The same catalytic site means similar binding, Difference in adjacent site is the site that actually is modulating protein functions among two.

Hi

I think that the nature of the amino acid residues, belonging to the outside environment of active site, could influence different factors, as the different approach of the substrate molecule, so by selecting alternative molecules having properties more similar to the polar residues. The long-range interactions play an important role on the "molecular recognition". The different polarity leads to a different charge distribution important for delineating the accessible area to the substrate.

This is my simple opinion.

Tiziana Marino, University of Calabria

Thank you for the answers..

This is a mighty big question and Abdelhalim has provided a very good answer. Polar residues at the active site of an enzyme can function in a number of ways including,(i) A direct role in the catalytic event event by acting as acid/base or nucleophilic reagents (ii) Contribute to the binding of the substrate by charge-charge interactions or H bonding (iii) Stabilisation of the transition state if this involves devopment of a charge during bond breaking etc. These actions are not mutally exclusive i.e. a polar residue may be important for a combination of possible actions. I can strongly recommend the text by Alan Fersht entitled Structure and Mechanism in Protein Science. You won't find a better account of enzymology than Fersht.

Peter

I would second the recommendation for the Fersht text, and also recommend looking at the following reference (and others relating to the MACiE database) for a statistical evaluation of the types of roles played by specific polar residues in well-characterized enzyme reactions:

Holliday GL, Mitchell JB, Thornton JM. Understanding the functional roles of amino acid residues in enzyme catalysis.
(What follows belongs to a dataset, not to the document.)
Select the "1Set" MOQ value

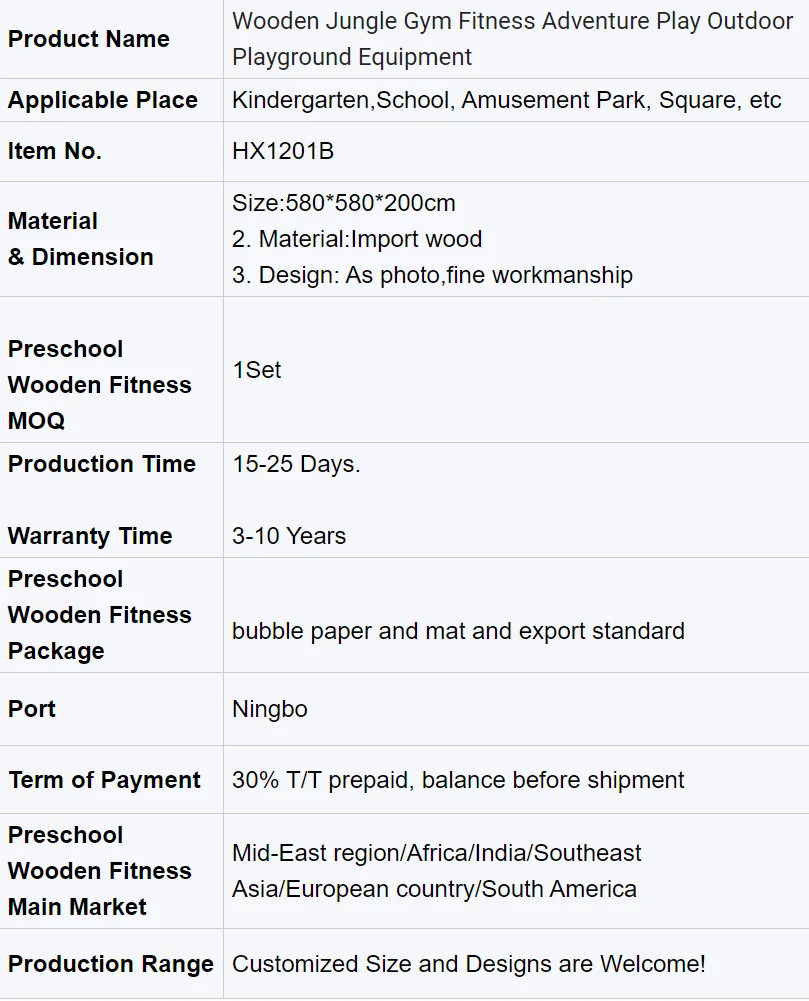257,370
J Mol Biol. 2009 Jul 17;390(3):560-77. doi: 10.1016/j.jmb.2009.05.015. Epub 2009 May 15. PubMed PMID: 19447117.

Hello there,

I will most definitely direct you to the following articles as there are not definite answer but precise examples:

Stereochemistry of the active site of -chymotrypsin. The influence of polar groups in locked substrates.
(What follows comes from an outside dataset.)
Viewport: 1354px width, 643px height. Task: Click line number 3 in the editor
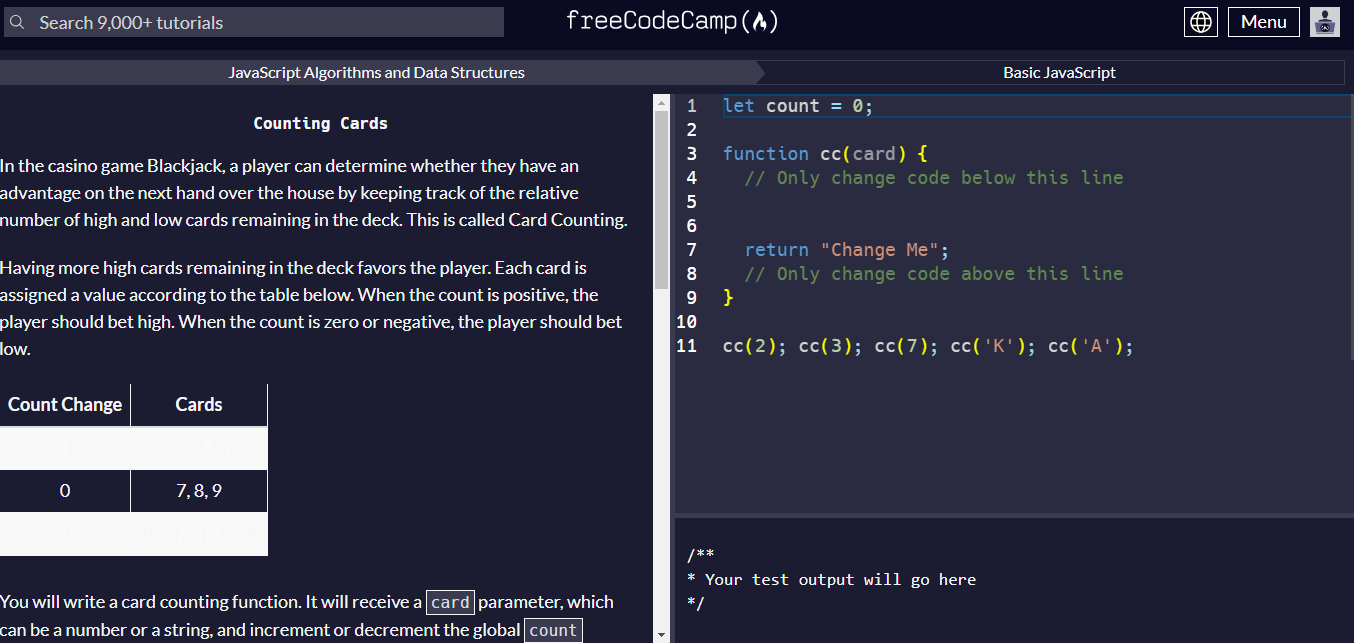(691, 153)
Pattabiraman TN, Lawson WB.

J Biol Chem. 1972 May 25;247(10):3029-38.

The role of active-site aromatic and polar residues in catalysis and substrate discrimination by xylose isomerase.
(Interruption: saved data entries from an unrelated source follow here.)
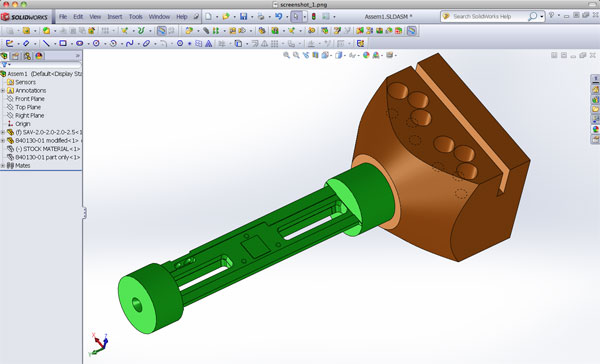600x364 pixels.
Task: Open the Insert menu
Action: (114, 16)
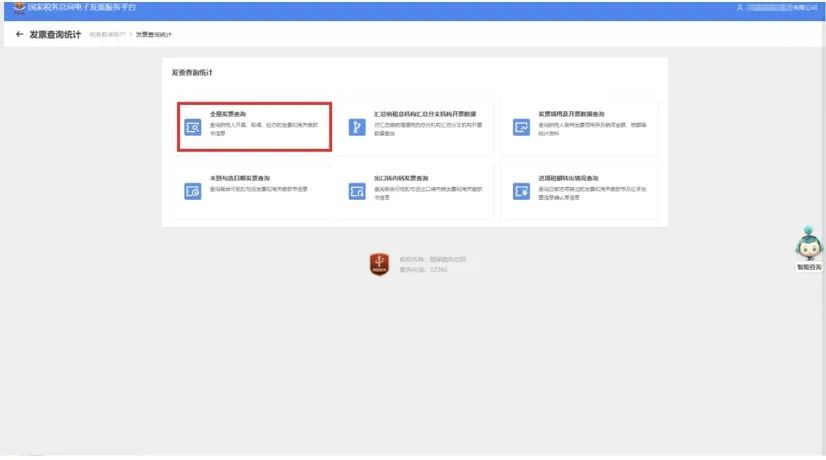Navigate to 税务数字账户 in breadcrumb
The image size is (826, 460).
point(107,36)
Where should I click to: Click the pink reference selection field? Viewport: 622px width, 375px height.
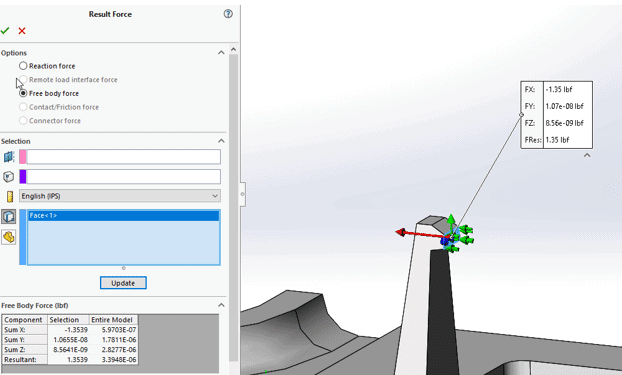[120, 157]
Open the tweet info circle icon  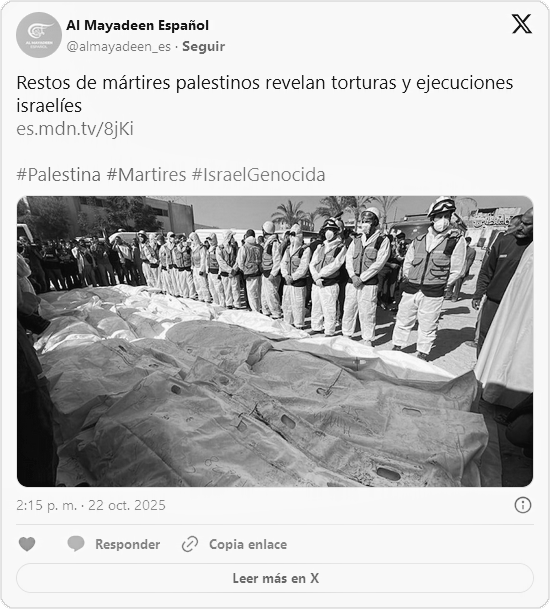tap(523, 505)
Meng M, Bagdasarian M, Zeikus JG.

Proc Natl Acad Sci U S A. 1993 Sep 15;90(18):8459-63.

Electrostatic stabilization in a pre-organized polar active site: the catalytic role of Lys-80 in Candida tenuis xylose reductase (AKR2B5) probed by site-directed mutagenesis and functional complementation studies.

Kratzer R, Nidetzky B.

Biochem J. 2005 Jul 15;389(Pt 2):507-15.

Role of polar and nonpolar residues at the active site for PPIase activity of FKBP22 from Shewanella sp. SIB1.

Budiman C, Tadokoro T, Angkawidjaja C, Koga Y, Kanaya S.

FEBS J. 2012 Mar;279(6):976-86.

Have a good read,

Dominique